“Am I surprised? Yes,” said Brent Smiley, vice chair for UTLA’s political action committee. “I’m truly floored. I think, ultimately, [voters] saw [Sanchez] as a politician. And they viewed [Ratliff] as what she was – a classroom teacher.”
Going into the primaries in March, it was assumed that Antonio Sanchez, who was picked by Villaraigosa's political team and supported by numerous Democrats, and ultimately by both labor unions and "school reform" charter school advocates operating as the Coalition for School Reform, would be the shoe-in winner. They spent heavily to try and achieve a 50%+1 victory in the primaries, but were thwarted by a number of good challengers. Of those, the one with the second most votes was Monica Ratliff, a teacher at San Pedro elementary in South Central LA.
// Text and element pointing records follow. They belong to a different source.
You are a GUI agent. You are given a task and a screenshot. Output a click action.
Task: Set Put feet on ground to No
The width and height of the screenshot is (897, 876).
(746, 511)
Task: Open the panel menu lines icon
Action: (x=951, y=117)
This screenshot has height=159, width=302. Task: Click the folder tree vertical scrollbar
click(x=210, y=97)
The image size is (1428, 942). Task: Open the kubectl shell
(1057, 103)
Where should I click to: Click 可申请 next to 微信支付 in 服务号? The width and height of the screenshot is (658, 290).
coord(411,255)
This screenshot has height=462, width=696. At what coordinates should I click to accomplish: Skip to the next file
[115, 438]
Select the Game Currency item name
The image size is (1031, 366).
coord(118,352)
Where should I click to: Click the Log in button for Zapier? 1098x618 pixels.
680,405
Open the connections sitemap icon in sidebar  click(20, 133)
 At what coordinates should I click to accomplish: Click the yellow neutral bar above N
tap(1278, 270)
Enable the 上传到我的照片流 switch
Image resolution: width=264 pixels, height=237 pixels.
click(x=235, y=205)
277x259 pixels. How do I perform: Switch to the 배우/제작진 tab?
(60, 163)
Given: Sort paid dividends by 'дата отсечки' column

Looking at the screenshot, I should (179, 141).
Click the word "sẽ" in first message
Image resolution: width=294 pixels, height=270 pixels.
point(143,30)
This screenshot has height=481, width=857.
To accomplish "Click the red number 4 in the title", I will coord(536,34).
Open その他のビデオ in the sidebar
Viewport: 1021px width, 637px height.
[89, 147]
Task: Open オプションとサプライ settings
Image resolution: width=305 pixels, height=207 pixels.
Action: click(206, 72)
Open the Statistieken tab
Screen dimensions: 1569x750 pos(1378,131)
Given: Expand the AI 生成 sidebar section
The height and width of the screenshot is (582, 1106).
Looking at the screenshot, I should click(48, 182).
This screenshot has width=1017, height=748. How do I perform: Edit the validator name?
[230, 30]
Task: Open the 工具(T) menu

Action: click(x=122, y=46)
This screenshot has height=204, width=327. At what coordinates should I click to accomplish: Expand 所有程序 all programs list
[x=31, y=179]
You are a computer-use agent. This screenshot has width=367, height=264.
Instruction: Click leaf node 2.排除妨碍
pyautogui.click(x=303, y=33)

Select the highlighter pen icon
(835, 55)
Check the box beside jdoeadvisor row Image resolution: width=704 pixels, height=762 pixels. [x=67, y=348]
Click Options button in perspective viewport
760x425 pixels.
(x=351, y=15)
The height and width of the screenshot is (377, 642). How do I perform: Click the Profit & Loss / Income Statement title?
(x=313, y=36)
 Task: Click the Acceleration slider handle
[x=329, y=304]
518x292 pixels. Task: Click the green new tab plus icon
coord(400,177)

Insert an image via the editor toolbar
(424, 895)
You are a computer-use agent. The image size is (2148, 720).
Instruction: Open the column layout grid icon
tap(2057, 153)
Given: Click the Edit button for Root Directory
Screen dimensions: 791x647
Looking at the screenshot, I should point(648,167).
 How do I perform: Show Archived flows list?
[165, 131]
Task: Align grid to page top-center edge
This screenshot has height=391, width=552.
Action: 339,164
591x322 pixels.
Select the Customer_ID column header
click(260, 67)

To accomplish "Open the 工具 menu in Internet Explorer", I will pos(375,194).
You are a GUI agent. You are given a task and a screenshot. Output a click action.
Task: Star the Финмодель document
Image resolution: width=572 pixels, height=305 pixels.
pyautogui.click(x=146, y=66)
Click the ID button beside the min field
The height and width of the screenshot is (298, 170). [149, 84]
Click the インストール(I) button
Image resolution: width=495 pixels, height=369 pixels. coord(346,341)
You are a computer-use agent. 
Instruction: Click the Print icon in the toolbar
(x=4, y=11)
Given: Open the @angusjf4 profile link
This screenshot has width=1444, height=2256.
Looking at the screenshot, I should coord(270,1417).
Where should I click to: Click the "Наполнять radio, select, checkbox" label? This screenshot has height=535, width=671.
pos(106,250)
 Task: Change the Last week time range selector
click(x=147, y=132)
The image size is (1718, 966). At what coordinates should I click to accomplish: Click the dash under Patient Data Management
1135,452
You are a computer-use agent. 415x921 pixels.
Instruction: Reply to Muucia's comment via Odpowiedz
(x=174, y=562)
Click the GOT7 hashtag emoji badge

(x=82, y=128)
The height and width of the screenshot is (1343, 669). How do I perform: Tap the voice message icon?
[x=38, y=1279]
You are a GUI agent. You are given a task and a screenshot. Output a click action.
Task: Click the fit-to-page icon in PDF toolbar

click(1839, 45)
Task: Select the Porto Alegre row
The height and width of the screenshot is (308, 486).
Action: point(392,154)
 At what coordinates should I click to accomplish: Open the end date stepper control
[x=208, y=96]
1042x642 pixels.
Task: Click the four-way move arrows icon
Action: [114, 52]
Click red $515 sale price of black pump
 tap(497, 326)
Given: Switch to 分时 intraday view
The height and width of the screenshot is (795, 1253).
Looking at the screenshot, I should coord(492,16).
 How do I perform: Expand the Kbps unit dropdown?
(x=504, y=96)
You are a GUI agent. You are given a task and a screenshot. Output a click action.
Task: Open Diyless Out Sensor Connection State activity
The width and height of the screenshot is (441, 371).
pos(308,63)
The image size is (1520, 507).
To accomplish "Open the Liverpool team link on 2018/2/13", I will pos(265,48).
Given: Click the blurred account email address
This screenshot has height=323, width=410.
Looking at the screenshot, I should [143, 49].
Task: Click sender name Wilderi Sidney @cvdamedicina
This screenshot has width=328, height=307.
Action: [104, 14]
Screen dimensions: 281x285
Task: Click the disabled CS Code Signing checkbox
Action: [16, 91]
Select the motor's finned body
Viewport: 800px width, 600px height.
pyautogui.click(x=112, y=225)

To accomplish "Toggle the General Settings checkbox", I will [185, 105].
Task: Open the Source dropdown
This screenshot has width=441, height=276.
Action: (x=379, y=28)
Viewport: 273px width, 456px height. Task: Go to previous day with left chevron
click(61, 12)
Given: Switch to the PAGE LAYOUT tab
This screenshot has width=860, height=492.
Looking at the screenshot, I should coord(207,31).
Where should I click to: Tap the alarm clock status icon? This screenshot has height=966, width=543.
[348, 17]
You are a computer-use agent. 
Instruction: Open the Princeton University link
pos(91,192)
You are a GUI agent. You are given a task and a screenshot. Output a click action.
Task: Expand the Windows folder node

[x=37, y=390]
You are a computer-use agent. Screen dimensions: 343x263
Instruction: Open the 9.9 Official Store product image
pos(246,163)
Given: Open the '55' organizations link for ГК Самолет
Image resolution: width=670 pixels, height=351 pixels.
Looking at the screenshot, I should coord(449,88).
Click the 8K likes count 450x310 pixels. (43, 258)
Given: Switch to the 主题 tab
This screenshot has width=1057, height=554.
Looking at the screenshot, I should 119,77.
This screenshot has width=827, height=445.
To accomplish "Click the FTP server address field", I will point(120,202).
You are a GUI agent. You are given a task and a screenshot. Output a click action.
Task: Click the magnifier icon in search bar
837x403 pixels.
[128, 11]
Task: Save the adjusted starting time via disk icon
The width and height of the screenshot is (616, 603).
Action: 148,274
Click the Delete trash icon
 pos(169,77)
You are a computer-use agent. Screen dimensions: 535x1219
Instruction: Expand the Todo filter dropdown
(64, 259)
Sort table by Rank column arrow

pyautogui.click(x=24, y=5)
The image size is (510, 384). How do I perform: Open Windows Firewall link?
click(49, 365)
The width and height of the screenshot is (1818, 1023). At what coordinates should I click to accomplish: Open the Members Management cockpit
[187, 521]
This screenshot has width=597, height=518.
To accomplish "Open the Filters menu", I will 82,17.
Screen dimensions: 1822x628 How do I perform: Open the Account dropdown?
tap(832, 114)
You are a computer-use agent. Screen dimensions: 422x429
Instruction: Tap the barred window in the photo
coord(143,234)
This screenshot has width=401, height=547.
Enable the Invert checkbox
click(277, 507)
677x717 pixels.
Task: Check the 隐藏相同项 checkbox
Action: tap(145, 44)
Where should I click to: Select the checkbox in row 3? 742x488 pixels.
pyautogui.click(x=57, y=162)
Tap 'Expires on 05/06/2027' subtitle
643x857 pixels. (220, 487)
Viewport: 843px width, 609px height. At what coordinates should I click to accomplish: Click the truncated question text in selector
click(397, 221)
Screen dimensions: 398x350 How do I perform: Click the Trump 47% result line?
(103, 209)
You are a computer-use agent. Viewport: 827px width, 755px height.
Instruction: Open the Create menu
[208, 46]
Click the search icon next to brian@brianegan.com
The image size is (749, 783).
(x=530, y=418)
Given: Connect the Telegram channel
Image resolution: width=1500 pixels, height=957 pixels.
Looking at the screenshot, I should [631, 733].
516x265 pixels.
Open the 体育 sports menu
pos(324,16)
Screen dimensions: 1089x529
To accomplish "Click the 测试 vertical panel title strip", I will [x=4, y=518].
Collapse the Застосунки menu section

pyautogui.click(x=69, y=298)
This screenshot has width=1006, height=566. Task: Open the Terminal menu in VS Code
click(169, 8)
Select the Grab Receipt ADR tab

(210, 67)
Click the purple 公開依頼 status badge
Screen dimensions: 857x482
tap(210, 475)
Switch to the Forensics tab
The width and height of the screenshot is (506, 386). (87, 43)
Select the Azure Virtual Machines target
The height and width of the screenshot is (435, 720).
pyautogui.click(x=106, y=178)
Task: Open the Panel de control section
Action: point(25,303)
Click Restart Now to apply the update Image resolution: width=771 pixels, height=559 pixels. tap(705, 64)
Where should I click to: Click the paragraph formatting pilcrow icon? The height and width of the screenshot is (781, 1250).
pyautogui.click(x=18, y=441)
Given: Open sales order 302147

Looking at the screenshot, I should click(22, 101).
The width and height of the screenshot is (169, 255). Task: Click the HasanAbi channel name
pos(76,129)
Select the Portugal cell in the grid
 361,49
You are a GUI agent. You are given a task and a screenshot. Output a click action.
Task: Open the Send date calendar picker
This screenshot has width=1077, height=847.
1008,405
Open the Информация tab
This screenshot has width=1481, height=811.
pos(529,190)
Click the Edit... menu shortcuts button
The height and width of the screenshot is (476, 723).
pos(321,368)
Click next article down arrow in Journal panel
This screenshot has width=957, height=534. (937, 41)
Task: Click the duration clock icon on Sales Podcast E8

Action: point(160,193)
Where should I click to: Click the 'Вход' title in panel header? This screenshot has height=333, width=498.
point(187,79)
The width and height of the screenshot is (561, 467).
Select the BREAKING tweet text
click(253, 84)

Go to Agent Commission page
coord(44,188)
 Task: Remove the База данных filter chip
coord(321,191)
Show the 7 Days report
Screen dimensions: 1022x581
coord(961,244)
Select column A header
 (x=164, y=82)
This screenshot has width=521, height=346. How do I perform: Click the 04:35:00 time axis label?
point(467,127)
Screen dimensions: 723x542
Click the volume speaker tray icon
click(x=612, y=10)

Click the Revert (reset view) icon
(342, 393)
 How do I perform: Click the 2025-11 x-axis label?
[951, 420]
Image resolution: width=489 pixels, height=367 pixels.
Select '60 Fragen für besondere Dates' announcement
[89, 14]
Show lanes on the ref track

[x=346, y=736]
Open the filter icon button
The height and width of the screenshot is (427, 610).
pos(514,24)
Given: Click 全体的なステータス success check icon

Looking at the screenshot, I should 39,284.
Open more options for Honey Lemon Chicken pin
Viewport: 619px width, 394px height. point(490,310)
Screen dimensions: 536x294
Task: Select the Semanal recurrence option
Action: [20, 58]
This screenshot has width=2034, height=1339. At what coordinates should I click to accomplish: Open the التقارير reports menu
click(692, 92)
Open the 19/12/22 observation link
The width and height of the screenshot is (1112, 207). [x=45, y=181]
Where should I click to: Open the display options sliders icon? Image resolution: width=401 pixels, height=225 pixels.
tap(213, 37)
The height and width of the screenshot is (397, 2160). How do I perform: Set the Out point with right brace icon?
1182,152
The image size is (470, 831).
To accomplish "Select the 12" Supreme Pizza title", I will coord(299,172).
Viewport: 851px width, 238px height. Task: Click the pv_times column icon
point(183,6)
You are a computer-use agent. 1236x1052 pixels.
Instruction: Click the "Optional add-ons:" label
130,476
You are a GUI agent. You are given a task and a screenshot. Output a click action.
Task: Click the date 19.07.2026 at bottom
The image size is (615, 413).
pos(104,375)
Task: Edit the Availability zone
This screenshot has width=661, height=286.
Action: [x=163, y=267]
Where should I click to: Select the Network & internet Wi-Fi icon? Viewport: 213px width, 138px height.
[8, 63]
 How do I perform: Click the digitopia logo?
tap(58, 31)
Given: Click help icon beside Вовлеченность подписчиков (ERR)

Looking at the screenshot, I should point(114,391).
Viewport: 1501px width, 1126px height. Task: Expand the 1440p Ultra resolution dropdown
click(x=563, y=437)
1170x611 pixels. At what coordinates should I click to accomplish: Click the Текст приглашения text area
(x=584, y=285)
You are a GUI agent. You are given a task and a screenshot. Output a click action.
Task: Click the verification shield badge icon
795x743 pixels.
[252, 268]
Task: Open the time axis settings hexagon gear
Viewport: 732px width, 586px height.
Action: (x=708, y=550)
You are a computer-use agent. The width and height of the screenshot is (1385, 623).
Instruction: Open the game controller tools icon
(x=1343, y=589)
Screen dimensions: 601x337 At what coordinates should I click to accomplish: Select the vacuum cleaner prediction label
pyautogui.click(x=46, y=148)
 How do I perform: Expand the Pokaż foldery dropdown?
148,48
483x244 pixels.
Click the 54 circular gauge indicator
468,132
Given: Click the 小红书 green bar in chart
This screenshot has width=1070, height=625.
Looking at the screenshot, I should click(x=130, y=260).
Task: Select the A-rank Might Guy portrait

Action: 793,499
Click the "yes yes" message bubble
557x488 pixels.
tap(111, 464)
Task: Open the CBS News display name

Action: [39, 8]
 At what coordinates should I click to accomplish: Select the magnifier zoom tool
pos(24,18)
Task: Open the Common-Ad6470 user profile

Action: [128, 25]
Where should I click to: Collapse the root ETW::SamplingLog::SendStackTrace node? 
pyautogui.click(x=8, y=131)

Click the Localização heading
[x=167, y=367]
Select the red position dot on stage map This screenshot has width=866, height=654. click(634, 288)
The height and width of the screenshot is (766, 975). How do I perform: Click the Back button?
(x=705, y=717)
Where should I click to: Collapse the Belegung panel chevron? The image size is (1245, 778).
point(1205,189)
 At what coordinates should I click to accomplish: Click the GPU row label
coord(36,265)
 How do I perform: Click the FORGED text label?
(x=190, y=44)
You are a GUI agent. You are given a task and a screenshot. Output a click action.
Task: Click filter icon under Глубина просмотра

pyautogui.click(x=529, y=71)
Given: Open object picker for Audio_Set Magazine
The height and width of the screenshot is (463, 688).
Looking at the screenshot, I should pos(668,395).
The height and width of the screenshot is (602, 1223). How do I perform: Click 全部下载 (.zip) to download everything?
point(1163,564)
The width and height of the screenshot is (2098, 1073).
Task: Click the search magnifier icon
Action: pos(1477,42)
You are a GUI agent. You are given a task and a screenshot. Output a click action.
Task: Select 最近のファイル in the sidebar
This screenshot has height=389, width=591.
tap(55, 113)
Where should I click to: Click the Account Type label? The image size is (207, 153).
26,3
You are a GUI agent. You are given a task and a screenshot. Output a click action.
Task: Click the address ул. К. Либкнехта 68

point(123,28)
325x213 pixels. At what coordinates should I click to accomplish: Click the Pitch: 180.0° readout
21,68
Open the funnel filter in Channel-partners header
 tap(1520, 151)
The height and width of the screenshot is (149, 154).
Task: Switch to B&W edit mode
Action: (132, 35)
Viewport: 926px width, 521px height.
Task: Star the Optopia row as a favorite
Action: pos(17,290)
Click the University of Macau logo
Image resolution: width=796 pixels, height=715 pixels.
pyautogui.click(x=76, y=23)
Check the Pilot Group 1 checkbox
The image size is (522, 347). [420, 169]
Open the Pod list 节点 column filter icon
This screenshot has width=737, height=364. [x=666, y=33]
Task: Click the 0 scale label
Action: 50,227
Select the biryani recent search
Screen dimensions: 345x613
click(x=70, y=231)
Ratliff, who had won dual endorsements from the LA Times and Daily News, had upset the system, and activists within the UTLA started pushing for her. Fresh from Steve Zimmer's victory against a charter school candidate that was threatening to hand over Venice High to privatizers, hopes were high that this dark-horse candidate could upset the selected candidate, despite the absence of a large campaign budget or active labor union endorsement.
Ratliff's decisive victory is not, formally, a victory for traditional public school, but it is a victory against the general trend toward privatization. Ratliff has not articulated an anti-charter position, and judging from past statements, will not. It's still up to activists to argue their point, and given that she got into office with activist and teacher votes, there is an opportunity.